I have actually seen and heard this concept of language in practice, one day in Wal-mart, back when they kept PB computers setting out for sale where people could mess with / destroy them. Two hillbilly types and their ugly kid were there, and Jr. was messing with/destroying the computer he found there.
“Looka there. He can do the computer! I din’t know he could do the computer! Looksee! He’s got him a game!” (Jr. has found solitair, and now accidently hits the shortcut to a dos window). " Whatsee doing with it now? Oooooo…he’s programing it! He shore can do the computer! I didn’t know he could do the computer!"
This musician alone in Bath city
Whose skills on soprano were shXXXXX
a pity
To seduce a young clarinet
Got a sousaphone on the 'net
For tuba bubbles in bath are so pretty
ok, ok, you’re the Anglophoniacs, you’ll take care of the metrics
PS: PhilO? you don’t call a tuba player. Just whistle, or sousaphone him.
Thanks for that… Yes, some of us High School Tubist (I’ve seen it spelled Tubaist also…) Geek-types actually grow up to be College Tubist Geek-types, and some of us even learn to play the whistle…
And, that indeed is where my nickname. Tubafor, comes from. As for the Tubadours, they are a GREAT tuba quartet that played Disneyland for many years, cut a couple of albums, and play some stuff you’d never dream was possible on tubas…
One of the most beautiful recordings of Amazing Grace i know is a tuba solo, in the “Mancini Generation” album (early 70s Henry Mancini’s orchestra, probably terminally extinct; i don’t remember anything else from the album).

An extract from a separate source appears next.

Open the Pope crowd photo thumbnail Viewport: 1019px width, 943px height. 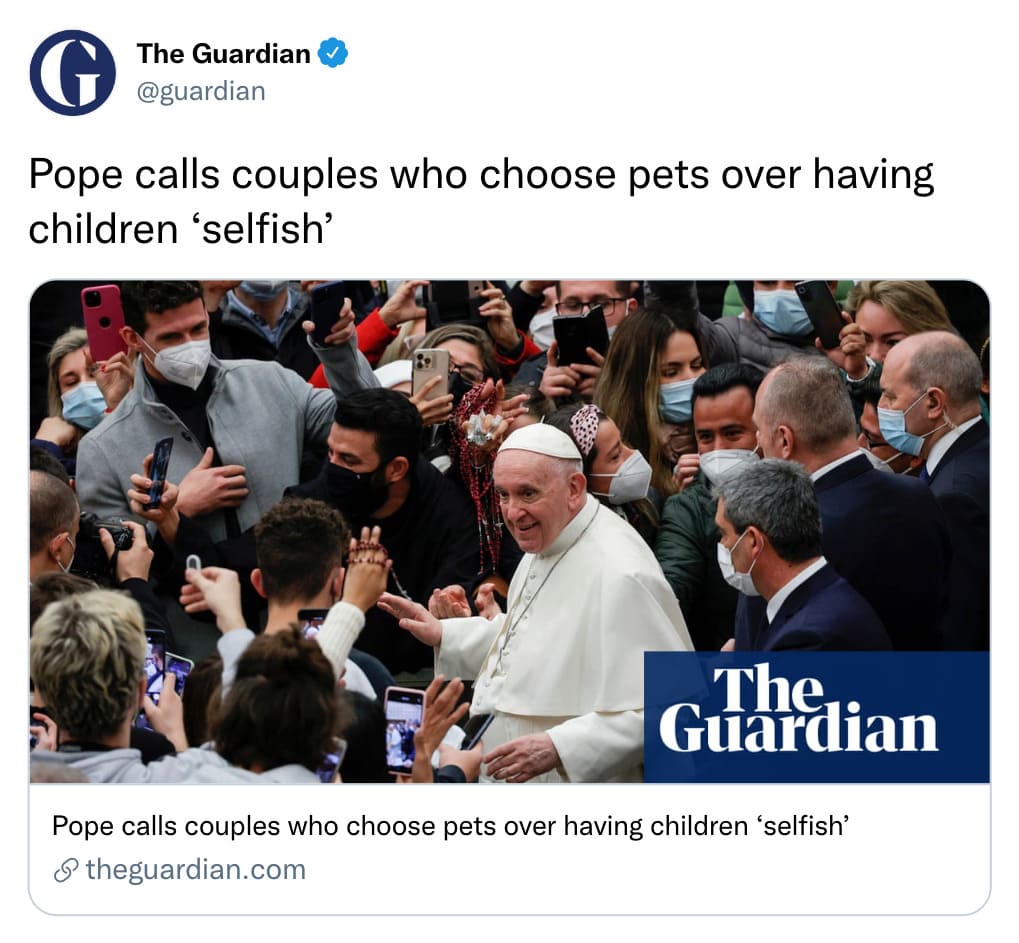pos(510,532)
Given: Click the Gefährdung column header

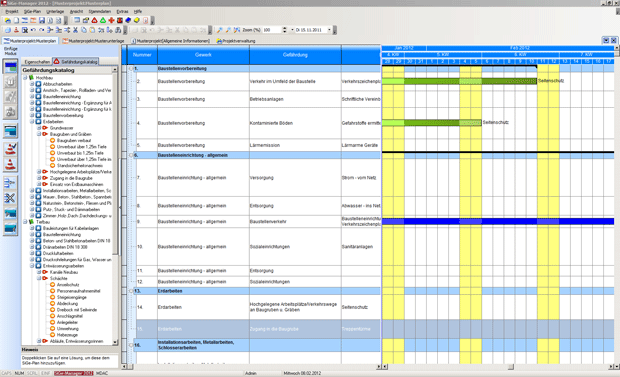Looking at the screenshot, I should pyautogui.click(x=295, y=55).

Amazing Grace (Tommy Johnson, Tuba; Henry Mancini, ARP Synthesizer; Graham Young, Trumpet)
The Taraf de Haïdouks gypsy band in its “Band of Gypsies” album has but one whistle… but invited four tubas (three barytones, one bass) from Macedonia.
Am I missing the entire subject of this thread? Zoob, I don’t see a single tuba in that band. Are we all talking about the same instrument??

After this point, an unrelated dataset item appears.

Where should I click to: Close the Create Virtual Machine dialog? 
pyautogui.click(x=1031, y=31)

I’m talking about that humongous metal put-in-on-and-you’ll-never-get-out oom-pah thingy that’s always on the back row in the marching band, looking like an RCA Victrola on steroids.
Correct description. The cover of the album is the Taraf crew proper, while the four tubas were guests, from another band and weren’t in the photo. But, believe me, you can hear them
Glauber is correct about jazz; if I’m not wrong, true, early New Orleans, had brass, not string bass for rythmics. Just try and march with a string contrabass… These came in only when jazz became an indoors sport. Also, original recording studios needed the “oomph” of the brass to properly record basses.
Tubas and Sousaphones are often confused for each other. The big things in the marching bands with giant bells facing forward are Sousaphones. Their tubing is also arranged so the player can rest the weight of the instrument on their shoulders. They were developed by John Phillips Sousa for use in mardhing bands. Tubas have bells that face upwards and are designed to be played sitting down. I believe they both have the same range of notes.
Right on the money. The range is about the same, although the Sousaphone is usually a little more limited, especially since most of them (especially in high school bands) have only 3 valves instead of 4. I can get quite a bit more range out of my concert horn (like the G off the end of the piano to above middle C - at least in the days I was a performance major… ), and if I had 5 valves I could do even more. My horn, btw, is a CC tuba - most you see in high school bands are BBb. The CC horn gives me a little more flexibility in both range and fingering.
Sorry - a long discourse on tuba is like talking about r****d**s around here.
Early recording artist often used tuba for bass insted of string bass. The concept of amplifiers was sorta new, and without amplifying, the string bass wasn’t the greatest for recording. Whey they settled on at the time was a very very larg concert tuba with a directional bell. Basically a sousaphone sound in semi-concert tuba form. In fact tubas of that type wound up getting the name “recording tubas”. I played one a bit back in high school. It was a monster. Played just like a sousaphone.